March 5, 2011
By Guest Blogger: Jim Williams, Director of Product Marketing, Eloqua
While companies from various industries and sizes continue to adopt marketing automation, there is a new business category on the minds of sales and marketing professionals. It’s a unique strategy designed to help manage a company’s interactions with buyers through the entire purchase process to enable more predictable, rapid and profitable revenue growth. It’s called Revenue Performance Management (RPM).
Revenue growth is THE top concern for today’s CEO but many companies are still trying to crack the code on how to accelerate revenue. The fastest growing companies, however, have identified the drivers and impediments to revenue growth. These companies are essentially measuring these drivers and then pulling the economic levers to optimize top line growth.
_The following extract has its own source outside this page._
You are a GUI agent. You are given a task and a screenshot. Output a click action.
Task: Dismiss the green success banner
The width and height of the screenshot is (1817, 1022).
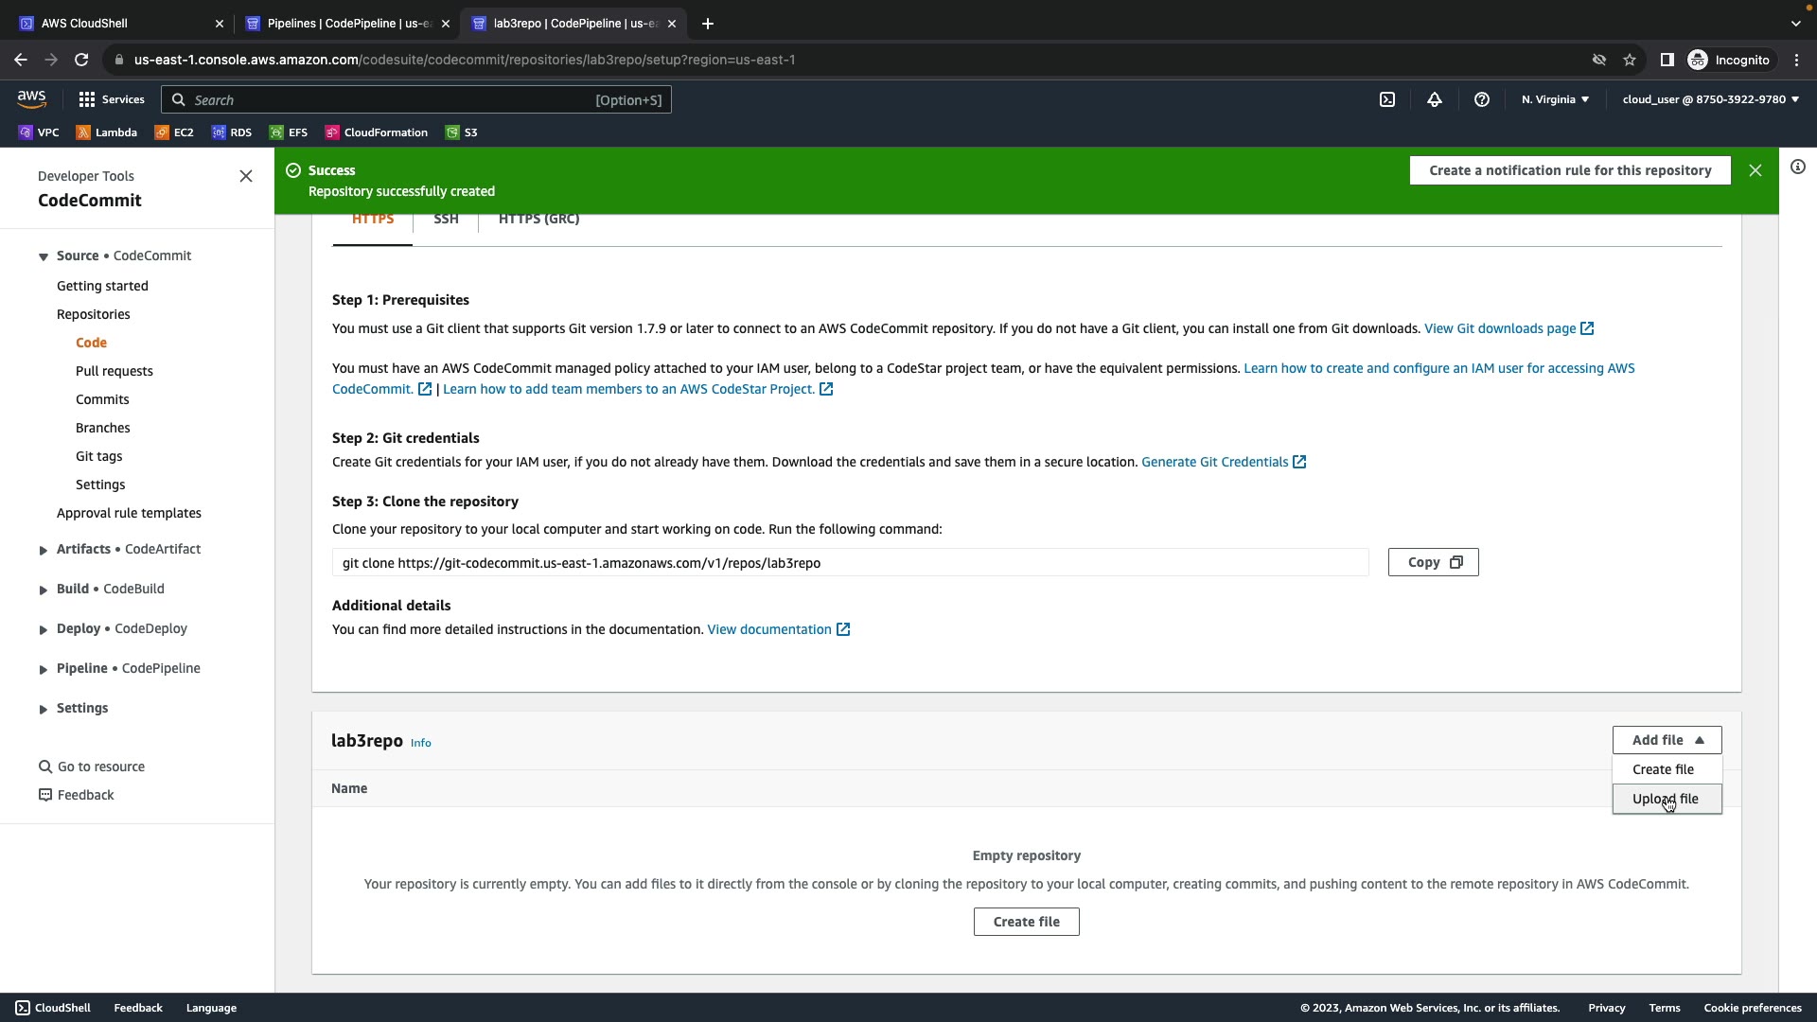pos(1755,170)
RPM is an exciting next step for the sales and marketing department. It goes beyond marketing automation as a critical strategic initiative that will help grow the business. How then does marketing automation fit into the RPM landscape?
As a strategy, RPM requires the right mix of people, process and technology in order to drive real revenue growth. Marketing automation is certainly one enabling technology, but not the only. After all, businesses use all kinds of tools and services to drive revenue – from social media tracking tools to website analytics to the granddaddy of them all – sales force automation. Sharing data between these systems is a critical requirement to getting ‘one view of the truth’ that is so critical to mastering revenue predictability.
For companies that want to get the most out of their RPM strategy, having the right technology in place is a major factor. But there are others. In addition to marketing automation, companies need to invest in the right skills for their people, and most importantly, take the time to build processes that are universally accepted and adhered to.
Revenue Performance Management requires employee thinking to change. The first step in the RPM journey is this shift in thinking – not only for the marketing and sales team. The entire company needs to understand how demand generation and lead management tie closely to revenue generation. Marketing and sales need to come together and agree on a common set of processes and procedures. This ensures everyone is speaking the same “revenue” language and that there is a shared view of the funnel – specifically, how potential buyers move through the various funnel stages.
So while we watch the increasing adoption of marketing automation, Revenue Performance Management is just on the horizon. Marketing automation should be considered an important step (along with people and processes) on the RPM journey.